## EXERCISE MATERIAL
=-=-=

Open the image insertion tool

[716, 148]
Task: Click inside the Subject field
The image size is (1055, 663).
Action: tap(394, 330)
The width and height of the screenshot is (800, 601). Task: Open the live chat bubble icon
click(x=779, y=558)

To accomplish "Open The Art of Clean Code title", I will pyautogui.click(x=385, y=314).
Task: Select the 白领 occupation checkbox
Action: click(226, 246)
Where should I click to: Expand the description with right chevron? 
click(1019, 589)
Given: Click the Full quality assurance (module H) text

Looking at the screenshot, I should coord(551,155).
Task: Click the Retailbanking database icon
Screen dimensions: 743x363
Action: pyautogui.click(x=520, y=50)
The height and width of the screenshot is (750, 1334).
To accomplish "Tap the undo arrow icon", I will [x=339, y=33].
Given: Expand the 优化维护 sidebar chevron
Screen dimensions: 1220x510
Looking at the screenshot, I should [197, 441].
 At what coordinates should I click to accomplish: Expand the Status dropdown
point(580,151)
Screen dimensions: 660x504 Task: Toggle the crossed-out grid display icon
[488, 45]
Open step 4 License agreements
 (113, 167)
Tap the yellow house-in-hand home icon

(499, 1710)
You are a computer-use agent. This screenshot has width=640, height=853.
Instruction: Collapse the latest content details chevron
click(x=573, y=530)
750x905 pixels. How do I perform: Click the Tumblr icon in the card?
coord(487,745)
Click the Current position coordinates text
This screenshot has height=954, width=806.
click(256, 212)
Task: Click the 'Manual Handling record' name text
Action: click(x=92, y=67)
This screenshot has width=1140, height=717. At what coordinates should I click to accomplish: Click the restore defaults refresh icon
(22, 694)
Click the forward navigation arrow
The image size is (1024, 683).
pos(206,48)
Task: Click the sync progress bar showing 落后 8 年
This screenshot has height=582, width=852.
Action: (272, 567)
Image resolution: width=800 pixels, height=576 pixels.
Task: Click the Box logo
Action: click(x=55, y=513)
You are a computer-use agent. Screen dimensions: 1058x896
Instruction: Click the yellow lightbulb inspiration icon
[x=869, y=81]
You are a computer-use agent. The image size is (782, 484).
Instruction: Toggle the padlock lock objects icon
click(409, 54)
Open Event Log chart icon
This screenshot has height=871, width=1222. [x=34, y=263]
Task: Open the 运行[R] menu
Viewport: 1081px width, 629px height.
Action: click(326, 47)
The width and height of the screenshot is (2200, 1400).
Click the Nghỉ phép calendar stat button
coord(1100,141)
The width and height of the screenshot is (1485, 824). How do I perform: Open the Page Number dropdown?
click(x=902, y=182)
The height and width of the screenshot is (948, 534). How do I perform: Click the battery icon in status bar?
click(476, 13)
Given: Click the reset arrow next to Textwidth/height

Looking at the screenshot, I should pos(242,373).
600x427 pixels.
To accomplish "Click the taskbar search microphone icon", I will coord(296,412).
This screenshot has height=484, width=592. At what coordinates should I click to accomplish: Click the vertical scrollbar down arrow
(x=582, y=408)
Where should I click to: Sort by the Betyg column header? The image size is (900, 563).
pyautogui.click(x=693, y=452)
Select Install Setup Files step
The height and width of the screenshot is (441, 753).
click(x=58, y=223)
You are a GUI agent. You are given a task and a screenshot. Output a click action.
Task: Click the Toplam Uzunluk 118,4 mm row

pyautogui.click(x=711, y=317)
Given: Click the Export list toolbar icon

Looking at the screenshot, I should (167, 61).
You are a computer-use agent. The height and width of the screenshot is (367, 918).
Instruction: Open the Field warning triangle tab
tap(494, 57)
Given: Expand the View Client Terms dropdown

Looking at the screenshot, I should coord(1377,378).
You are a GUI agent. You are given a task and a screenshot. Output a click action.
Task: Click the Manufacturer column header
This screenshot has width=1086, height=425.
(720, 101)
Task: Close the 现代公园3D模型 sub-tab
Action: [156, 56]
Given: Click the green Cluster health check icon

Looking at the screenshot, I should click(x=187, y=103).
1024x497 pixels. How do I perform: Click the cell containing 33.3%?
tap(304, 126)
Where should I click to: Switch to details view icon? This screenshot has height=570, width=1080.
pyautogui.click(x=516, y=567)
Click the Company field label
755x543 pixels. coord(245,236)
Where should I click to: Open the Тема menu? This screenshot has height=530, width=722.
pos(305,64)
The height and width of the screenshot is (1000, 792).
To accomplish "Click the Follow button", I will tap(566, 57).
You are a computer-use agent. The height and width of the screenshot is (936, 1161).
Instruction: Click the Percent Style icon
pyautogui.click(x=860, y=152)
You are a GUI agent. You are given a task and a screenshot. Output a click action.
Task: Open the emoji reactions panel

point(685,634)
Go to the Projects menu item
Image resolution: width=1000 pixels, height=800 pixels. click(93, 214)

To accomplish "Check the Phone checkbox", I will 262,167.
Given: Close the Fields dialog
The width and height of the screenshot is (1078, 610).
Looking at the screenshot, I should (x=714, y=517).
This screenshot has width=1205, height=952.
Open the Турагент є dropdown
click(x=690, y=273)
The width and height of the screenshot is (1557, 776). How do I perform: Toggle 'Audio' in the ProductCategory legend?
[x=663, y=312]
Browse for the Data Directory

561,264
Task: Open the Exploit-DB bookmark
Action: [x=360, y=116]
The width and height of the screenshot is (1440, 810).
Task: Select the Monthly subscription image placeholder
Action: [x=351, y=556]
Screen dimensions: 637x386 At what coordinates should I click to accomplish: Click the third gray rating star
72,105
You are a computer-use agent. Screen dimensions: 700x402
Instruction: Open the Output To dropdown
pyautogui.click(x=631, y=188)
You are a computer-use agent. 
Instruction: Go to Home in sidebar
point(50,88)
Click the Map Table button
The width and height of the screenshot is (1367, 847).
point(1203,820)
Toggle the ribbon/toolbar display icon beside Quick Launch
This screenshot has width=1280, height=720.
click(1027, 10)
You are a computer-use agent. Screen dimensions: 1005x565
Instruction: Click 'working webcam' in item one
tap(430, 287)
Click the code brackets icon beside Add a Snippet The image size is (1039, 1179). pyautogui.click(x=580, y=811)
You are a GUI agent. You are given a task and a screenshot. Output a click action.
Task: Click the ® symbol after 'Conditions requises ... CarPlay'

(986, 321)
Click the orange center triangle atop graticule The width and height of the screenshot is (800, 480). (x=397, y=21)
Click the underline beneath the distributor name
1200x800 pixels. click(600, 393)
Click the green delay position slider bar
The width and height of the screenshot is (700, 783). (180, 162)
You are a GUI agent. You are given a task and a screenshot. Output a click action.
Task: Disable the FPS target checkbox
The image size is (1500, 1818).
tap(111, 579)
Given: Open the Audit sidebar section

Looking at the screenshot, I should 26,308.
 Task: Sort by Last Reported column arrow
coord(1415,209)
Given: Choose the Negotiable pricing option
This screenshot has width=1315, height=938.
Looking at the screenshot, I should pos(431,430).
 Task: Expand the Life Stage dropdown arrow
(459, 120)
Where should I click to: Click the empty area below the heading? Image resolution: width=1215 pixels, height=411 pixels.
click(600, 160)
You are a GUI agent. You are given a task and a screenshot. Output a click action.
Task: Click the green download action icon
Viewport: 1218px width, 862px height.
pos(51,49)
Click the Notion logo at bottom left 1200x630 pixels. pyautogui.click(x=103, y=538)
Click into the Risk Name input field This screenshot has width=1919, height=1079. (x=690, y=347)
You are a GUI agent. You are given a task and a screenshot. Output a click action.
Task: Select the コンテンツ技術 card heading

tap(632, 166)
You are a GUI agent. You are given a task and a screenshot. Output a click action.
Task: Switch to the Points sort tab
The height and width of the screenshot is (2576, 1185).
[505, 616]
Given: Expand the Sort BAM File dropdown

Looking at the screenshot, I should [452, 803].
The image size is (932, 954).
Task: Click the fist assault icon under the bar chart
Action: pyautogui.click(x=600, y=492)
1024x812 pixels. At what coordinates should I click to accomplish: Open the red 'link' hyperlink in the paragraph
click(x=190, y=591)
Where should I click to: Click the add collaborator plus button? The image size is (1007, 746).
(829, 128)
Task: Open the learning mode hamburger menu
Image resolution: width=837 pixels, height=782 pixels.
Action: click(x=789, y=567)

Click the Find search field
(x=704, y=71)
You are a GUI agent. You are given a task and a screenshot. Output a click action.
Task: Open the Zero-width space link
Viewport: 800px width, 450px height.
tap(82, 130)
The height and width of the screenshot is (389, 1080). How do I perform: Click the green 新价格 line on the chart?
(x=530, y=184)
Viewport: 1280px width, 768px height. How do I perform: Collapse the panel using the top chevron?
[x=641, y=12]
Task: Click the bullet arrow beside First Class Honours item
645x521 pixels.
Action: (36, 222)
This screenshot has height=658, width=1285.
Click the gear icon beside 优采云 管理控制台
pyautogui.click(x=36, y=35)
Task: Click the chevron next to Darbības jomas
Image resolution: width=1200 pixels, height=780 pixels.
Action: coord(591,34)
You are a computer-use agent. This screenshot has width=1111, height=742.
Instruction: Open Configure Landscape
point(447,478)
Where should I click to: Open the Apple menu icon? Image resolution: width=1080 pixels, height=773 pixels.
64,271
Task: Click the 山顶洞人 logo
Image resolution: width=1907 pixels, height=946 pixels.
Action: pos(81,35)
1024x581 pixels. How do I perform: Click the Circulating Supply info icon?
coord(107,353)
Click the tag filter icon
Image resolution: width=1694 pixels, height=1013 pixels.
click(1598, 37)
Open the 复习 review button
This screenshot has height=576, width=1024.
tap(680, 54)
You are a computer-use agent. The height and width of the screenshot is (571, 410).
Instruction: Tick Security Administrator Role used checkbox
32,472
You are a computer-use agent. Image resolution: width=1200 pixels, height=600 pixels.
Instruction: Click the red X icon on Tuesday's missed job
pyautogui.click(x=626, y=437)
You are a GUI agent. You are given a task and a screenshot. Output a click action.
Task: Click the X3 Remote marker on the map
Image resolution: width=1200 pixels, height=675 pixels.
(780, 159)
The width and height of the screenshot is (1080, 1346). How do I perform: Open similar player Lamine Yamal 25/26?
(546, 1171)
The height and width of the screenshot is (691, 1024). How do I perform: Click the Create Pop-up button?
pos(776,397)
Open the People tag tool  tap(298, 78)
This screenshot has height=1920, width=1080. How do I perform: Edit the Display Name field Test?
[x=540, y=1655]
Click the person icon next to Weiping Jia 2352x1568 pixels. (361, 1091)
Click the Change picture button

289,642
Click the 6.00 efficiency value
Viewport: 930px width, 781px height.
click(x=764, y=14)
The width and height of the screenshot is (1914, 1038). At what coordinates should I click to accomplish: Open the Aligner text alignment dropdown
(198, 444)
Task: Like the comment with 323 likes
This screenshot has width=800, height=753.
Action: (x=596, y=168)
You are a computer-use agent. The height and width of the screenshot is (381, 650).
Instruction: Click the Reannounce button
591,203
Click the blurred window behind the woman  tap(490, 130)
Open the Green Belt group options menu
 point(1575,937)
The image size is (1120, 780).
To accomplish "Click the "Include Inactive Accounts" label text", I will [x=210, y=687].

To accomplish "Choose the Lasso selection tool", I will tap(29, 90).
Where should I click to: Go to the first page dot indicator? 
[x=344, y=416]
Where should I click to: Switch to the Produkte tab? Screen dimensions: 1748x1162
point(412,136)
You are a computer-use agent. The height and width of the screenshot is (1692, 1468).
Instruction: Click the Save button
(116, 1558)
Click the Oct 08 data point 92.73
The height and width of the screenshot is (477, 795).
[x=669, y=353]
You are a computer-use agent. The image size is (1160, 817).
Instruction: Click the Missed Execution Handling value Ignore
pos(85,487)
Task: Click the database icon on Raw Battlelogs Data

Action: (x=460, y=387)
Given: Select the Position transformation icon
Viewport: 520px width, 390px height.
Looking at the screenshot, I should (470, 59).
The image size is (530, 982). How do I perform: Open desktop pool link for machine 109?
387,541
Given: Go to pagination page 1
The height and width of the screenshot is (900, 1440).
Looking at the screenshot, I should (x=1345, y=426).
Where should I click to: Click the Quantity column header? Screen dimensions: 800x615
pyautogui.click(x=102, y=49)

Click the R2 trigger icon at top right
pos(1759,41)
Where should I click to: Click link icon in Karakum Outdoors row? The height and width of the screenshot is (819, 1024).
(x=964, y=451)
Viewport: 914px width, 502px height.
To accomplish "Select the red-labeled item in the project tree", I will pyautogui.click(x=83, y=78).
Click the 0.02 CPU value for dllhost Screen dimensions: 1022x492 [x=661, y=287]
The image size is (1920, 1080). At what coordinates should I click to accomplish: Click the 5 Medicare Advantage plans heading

=-=-=

## ASSIGNMENT
With "Choose" as the search word, count the matching lines in the records and give the number alone.

## EXERCISE OUTPUT
2